Step 1: Install needed packages

sudo apt-get install tesseract-ocr tesseract-ocr-eng xpdf-reader xpdf imagemagick xpdf-utils


Side Note: You will need to install language packages for tesseract for every other language you wish to use. For example, package tesseract-ocr-fra allows you to ocr the french language. Check synaptic package manager

Step 2: See if you actually need ocr

xpdf-utils (which you just installed) provides a pdftotext utility:
pdftotext "Name of PDF file"
If it works, congratulations and don't move on :)

Step 3: OCR'd

The following shell script will attempt to ocr your file. I suggest placing it somewhere in your $PATH so you can run it from the same directory as the pdf file and not have weird filenames.

NOTE: This program works by converting each page of the PDF file into a 100MB TIFF image. That means a temporary 100MB increase of hard drive usage per page in your pdf while the program is running. If it's an issue, this can be decreased/changed by editing the shell script - either decrease the quality number in pdftoppm or make it do only a few pages at a time - check man pdftoppm


#!/bin/sh
mkdir tmp
file=$1
cp ${file} tmp
cd tmp
pdftoppm * -f 1 -l 10 -r 600 ocrbook
for i in *.ppm; do convert "$i" "`basename "$i" .ppm`.tif"; done
for i in *.tif; do tesseract "$i" "`basename "$i" .tif`" -l eng; done
for i in *.txt; do cat $i >> ${file}.txt; echo "[pagebreak]" >> ${file}.txt; done
mv ${file}.txt ../${2}
rm *
cd ..
rmdir tmp


Usage:
1) Copy the script into gedit or your favorite text editing program and save it.
2)
cd /path/to/saved/file/
chmod +x filename
3) Run the script: If it is saved in your $PATH, just type the filename in the console, followed by the name of the file you wish to ocr. Otherwise, you have to cd to the /path/to/saved/file and ./filename "Name of PDF File" "Name of Output File"

kalaharix
August 25th, 2008, 05:25 AM
RequinB4,

Thanks for this.

The nld in the script (line 7) should be changed to eng

I am not too hot on scripts but the {name} did not resolve itself either. This left a .txt file in the tmp directory which then prevented its removal.

I ended up simplifying the script to:

#!/bin/sh
mkdir tmp
cp $@ tmp
cd tmp
pdftoppm $@ -f 1 -l 10 -r 600 ocrbook
convert ocrbook-000001.ppm ocrbook-000001.tif
tesseract ocrbook-000001.tif ocrbook-000001 -l eng
mv ocrbook-000001.txt ..
rm *
cd ..
rmdir tmp

Only does one doc at a time though.
Thanks once again

RequinB4
August 25th, 2008, 10:22 PM
Thanks for noticing the problem with {name}; and about nld, forgot to mention the language changes; fixing now.

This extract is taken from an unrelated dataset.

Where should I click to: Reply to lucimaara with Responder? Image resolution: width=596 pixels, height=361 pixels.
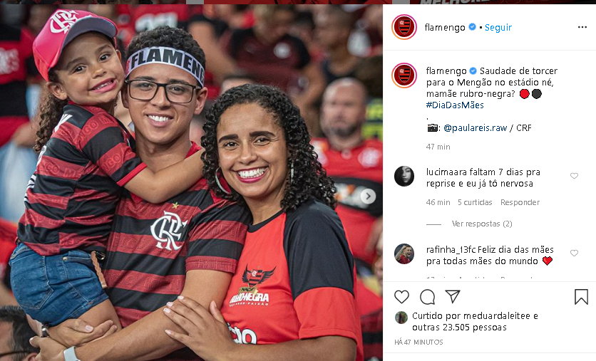pyautogui.click(x=520, y=202)
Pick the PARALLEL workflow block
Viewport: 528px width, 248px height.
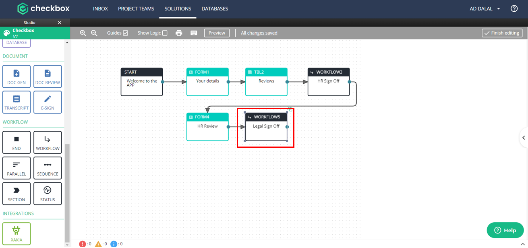coord(17,168)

The script you provided will only do the first page of any one file - even the old script in the OP only did one file ;)

EDIT: also fixed another typo in the script - it works correctly now ;)

Lucho77
August 26th, 2008, 06:14 PM
Thank you RequinB4, I had my OCR working fine right after the second step.
I just want to let you know that when the pdf document is coming from scanned, the command 'pdftotext' will not work and creates a blank document.

RequinB4
August 26th, 2008, 07:18 PM
I just want to let you know that when the pdf document is coming from scanned, the command 'pdftotext' will not work and creates a blank document.

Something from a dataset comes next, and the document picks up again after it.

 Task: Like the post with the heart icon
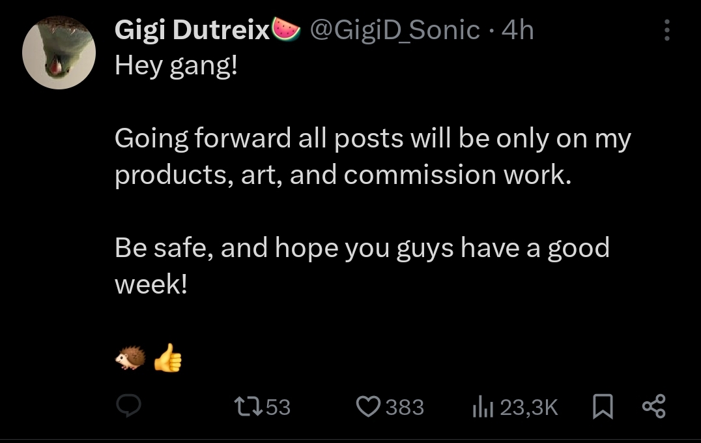[x=368, y=407]
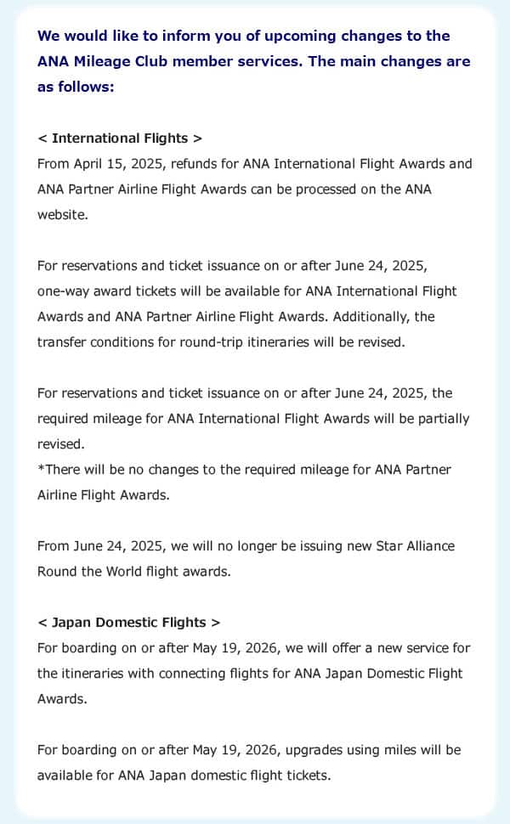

This is because the pdftotext utility ONLY extracts existing "embedded" text from a pdf - i.e. it'll work on pdfs you find, not pdfs you create (unless you create them a certain way, but that's beyond the scope of this thread :)).

Therefore, if you scan a file, all you have is a bunch of images of the pages in pdf form, not the text itself. That's what step 3 is for.